Occupy Central is no threat to Hong Kong's economy

City counts on standing of regulators, reliability of legal system, solidity of institutions, freedom of information and know-how of financiers

Students sitting in the streets; lots of colourful banners; some noisy chanting with people banging gongs; a sprinkling of jugglers, mime artists and the like; a few earnest types with megaphones - and legions of cops all itching to use their pepper spray.

Net impact of Occupy Central may be positive for the city.
If it goes ahead next summer, for some of Hong Kong's workers, Occupy Central's plan to block streets in the city's main office district will be an amusing diversion. For others, it will be an irritating inconvenience.

What it certainly won't be, however, is what the democracy movement's detractors say that it will be: a threat to Hong Kong's reputation as an international financial centre and damaging to the city's economy.

Hong Kong's position as a financial centre rests on the reliability of its legal system, the credibility of its regulators, the solidity of its institutions, the freedom of its information and the know-how of its financiers.

None of those will be jeopardised by a few thousand protesters temporarily blocking some streets.

If you doubt that, simply look at London, which has a long and turbulent history of street protests, many of them aimed directly at the institutions of "the City", the financial centre at the heart of Britain's capital.

From the anarchist Stop the City marches of the 1980s to the Carnival Against Capitalism of the 1990s (in 1999, demonstrators attempted to storm the floor of London's leading derivatives exchange, only to be repulsed by the traders), the anti-globalisation movement of the 2000s and the Occupy Movement of the past few years, London's financial services sector has been a lightning rod for protests, often violent.
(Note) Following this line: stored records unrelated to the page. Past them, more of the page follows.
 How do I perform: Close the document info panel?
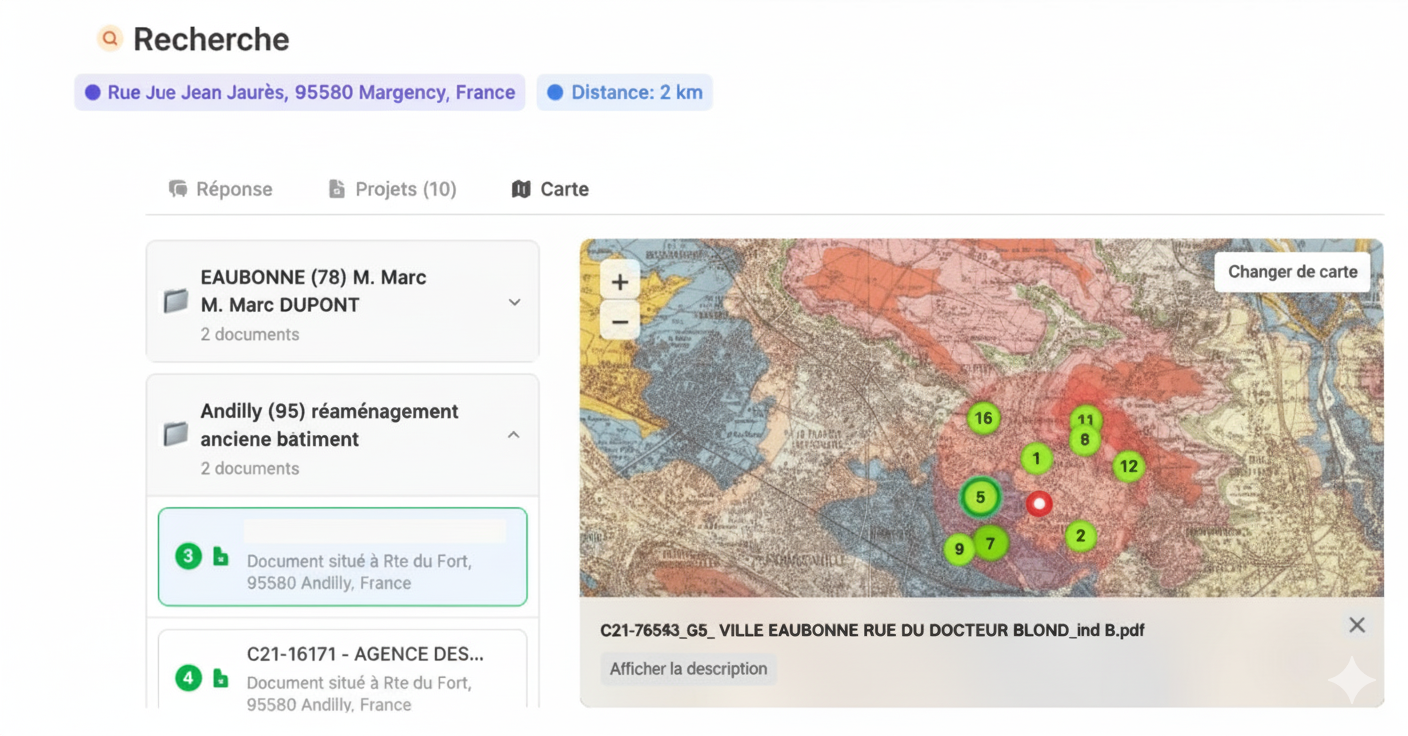(x=1356, y=625)
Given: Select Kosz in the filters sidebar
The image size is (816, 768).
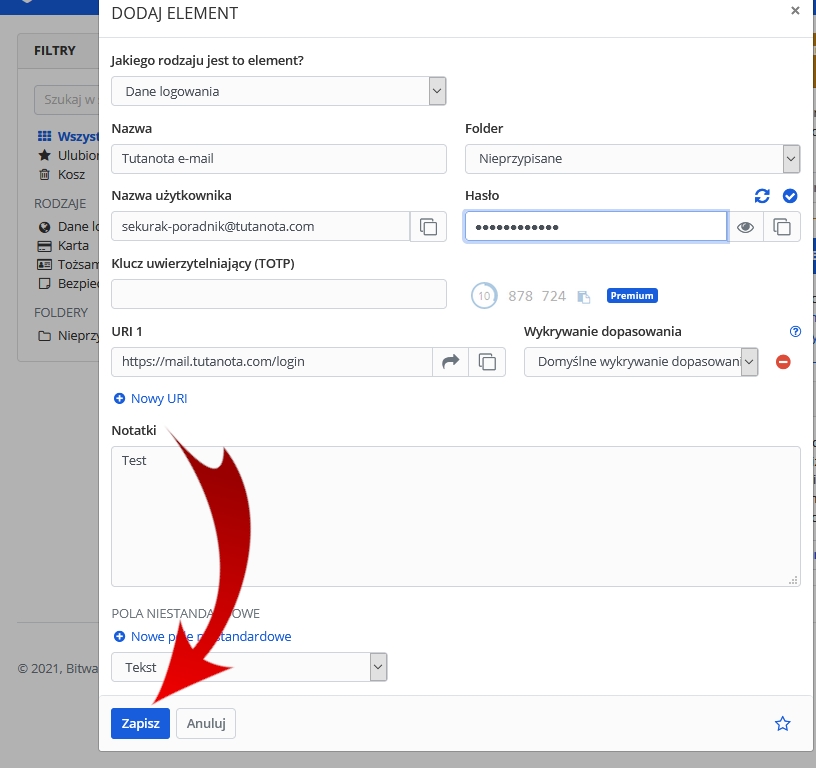Looking at the screenshot, I should coord(72,174).
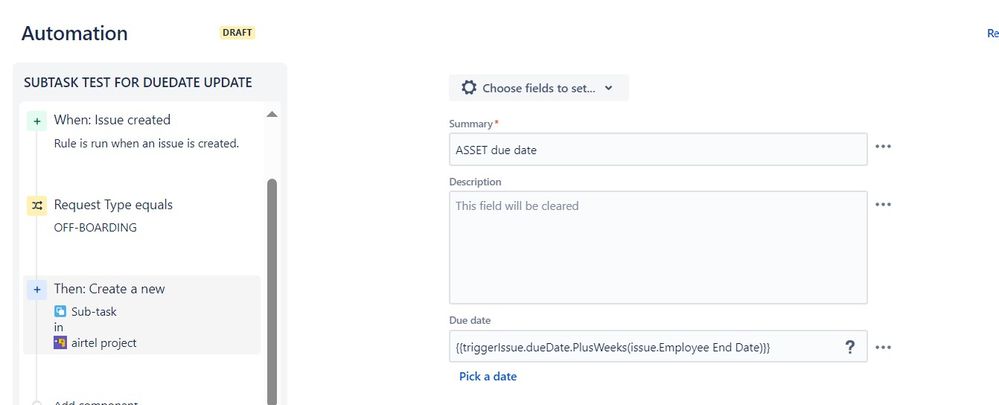
Task: Click the scroll up arrow in rule panel
Action: 272,115
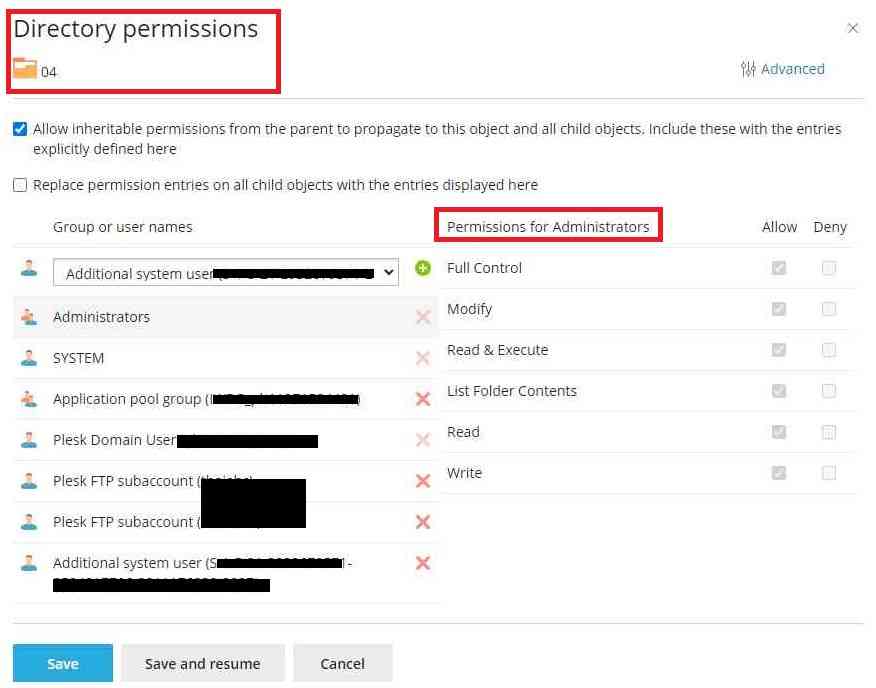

Yet despite the turbulence, London has only gained market share as an international financial centre. When the City's reputation has suffered, the damage has invariably been self-inflicted, as with the recent Libor-rigging scandal.
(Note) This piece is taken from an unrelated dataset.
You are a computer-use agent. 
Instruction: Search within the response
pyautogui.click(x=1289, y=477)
So we can be confident Hong Kong's reputation will survive Occupy Central untarnished. If anything, Hong Kong's standing could well emerge enhanced in the eyes of the world as one of the few cities in the region self-assured enough to permit popular street protests.
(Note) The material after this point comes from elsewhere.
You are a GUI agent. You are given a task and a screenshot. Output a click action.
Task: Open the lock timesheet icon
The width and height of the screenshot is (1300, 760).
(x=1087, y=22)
The allegation that Occupy Central will harm Hong Kong's economy is equally flimsy.

Granted, if dedicated, disciplined and ably led, 10,000 protesters could cause considerable disruption by blockading areas of Central.

But even so, the impact will be localised and temporary. At most, the economic effect of closing off a few streets in Central for a day or two would be far smaller than that of a signal eight typhoon, which can shut down almost all economic activity across the whole territory for up to a day at a time.

Yet look for the impression of even the severest typhoon on Hong Kong's economic output, and you will find no trace at all.

Typhoons generally fall in the third quarter of the year, from July to September. On average, since 1990, Hong Kong Observatory has hoisted typhoon signal eight or higher for 14 hours 35 minutes during the third quarter of each year.

Allowing for night-time storms, and disruption as things get back to normal, that equates to almost a full working day lost to typhoons in each July-September period.

The comparable figure for the second quarter is just one hour, with no time lost in the first and fourth quarters.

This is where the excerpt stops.